MilSpecs wrote:Well I would never complain about my circumstances since no matter what I’m always doing better than I started, but I see people in very different positions everyday. Cutting out every little luxury they have wouldn’t help. I spoke to a 70yo today who is still working full time and is drowning in medical bills. He’s a skilled worker. The company just doesn’t care about skills. They would hire an illiterate if they could get away with it.
Sure ... we’re not bankrupt proof. You know what folks did before drowning in medical bills?
They died.
Now we can prolong life through really expensive medical procedures or costly medicine, and you don’t die. But you won’t own two cars. Still a better deal.
The metrics used to measure the purchasing power of the dollar over time are slanted to make the dollar appear to be constantly losing value. Think about it, it’s been losing value your whole life compared to “a decade ago”, right? And you’ve lived many decades. Your parents lived many decades. The dollar is still here. Decade after decade after decade of supposedly losing purchasing power, and it still ain’t Rwandan money. Why, it beggars belief. But actually - the metric is skewed.
The other thing never taken into account is falling prices. Sure, your government subsidized agricultural goods aren’t going any lower - your taxes ensure that’s a given. But you probably couldn’t afford a broadcast quality camcorder when they first hit the market. Ten years later you could probably buy one a month if you wanted to - ohhhh but the dollar is always in decline, right? Most of us couldn’t afford smartphones the year they came out. Fast forward ten years - who doesn’t have one? Ohhhh but that ever-falling dollar.
Sometimes you have to disregard the narrative being peddled by socialists. On economic matters, this is almost always the case.
Wages are fine. Dollar is fine. Metrics are slanted to make you believe something is true, but if you step back and really look at it - it’s not true.

Recorded data:
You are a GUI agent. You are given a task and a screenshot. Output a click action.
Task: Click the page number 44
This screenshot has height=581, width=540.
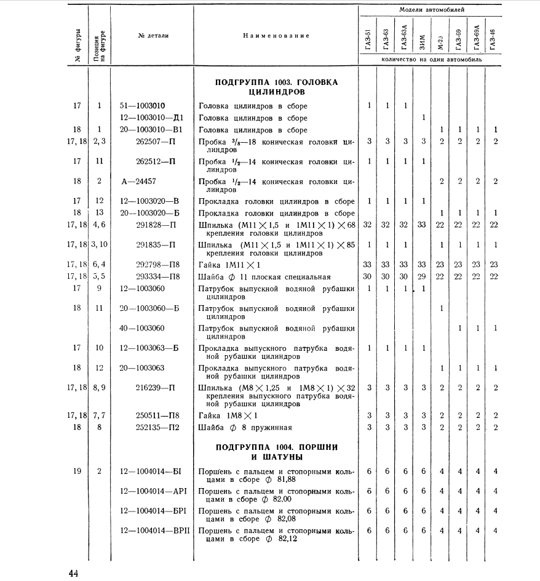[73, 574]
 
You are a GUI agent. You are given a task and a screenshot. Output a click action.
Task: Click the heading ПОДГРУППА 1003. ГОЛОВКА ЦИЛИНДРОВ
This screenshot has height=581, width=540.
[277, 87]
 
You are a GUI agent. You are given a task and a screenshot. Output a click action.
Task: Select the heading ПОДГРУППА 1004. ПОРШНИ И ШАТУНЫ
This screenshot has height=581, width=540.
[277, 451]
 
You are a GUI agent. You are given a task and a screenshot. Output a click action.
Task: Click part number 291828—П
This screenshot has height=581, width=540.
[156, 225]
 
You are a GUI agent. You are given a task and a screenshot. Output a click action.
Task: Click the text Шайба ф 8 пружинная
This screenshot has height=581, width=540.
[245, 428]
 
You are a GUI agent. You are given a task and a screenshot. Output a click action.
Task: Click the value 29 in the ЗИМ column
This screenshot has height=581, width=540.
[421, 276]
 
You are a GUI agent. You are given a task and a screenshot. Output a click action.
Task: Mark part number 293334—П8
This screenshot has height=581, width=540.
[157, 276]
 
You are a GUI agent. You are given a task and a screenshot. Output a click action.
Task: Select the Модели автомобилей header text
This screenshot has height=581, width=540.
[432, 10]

Work request A:
Answer these questions from the forum post, marking each answer with the same numeral.
(i) How old is the full-time worker mentioned in the quoted message?
(ii) What device could you probably buy one of each month ten years after it first hit the market?
(iii) Whose money is the dollar said to still not be?
Work request B:
Retype the forum post starting at "The other thing" and ending at "always the case.".

Output A:
(i) 70
(ii) A broadcast quality camcorder
(iii) Rwandan money

Output B:
The other thing never taken into account is falling prices. Sure, your government subsidized agricultural goods aren’t going any lower - your taxes ensure that’s a given. But you probably couldn’t afford a broadcast quality camcorder when they first hit the market. Ten years later you could probably buy one a month if you wanted to - ohhhh but the dollar is always in decline, right? Most of us couldn’t afford smartphones the year they came out. Fast forward ten years - who doesn’t have one? Ohhhh but that ever-falling dollar.
Sometimes you have to disregard the narrative being peddled by socialists. On economic matters, this is almost always the case.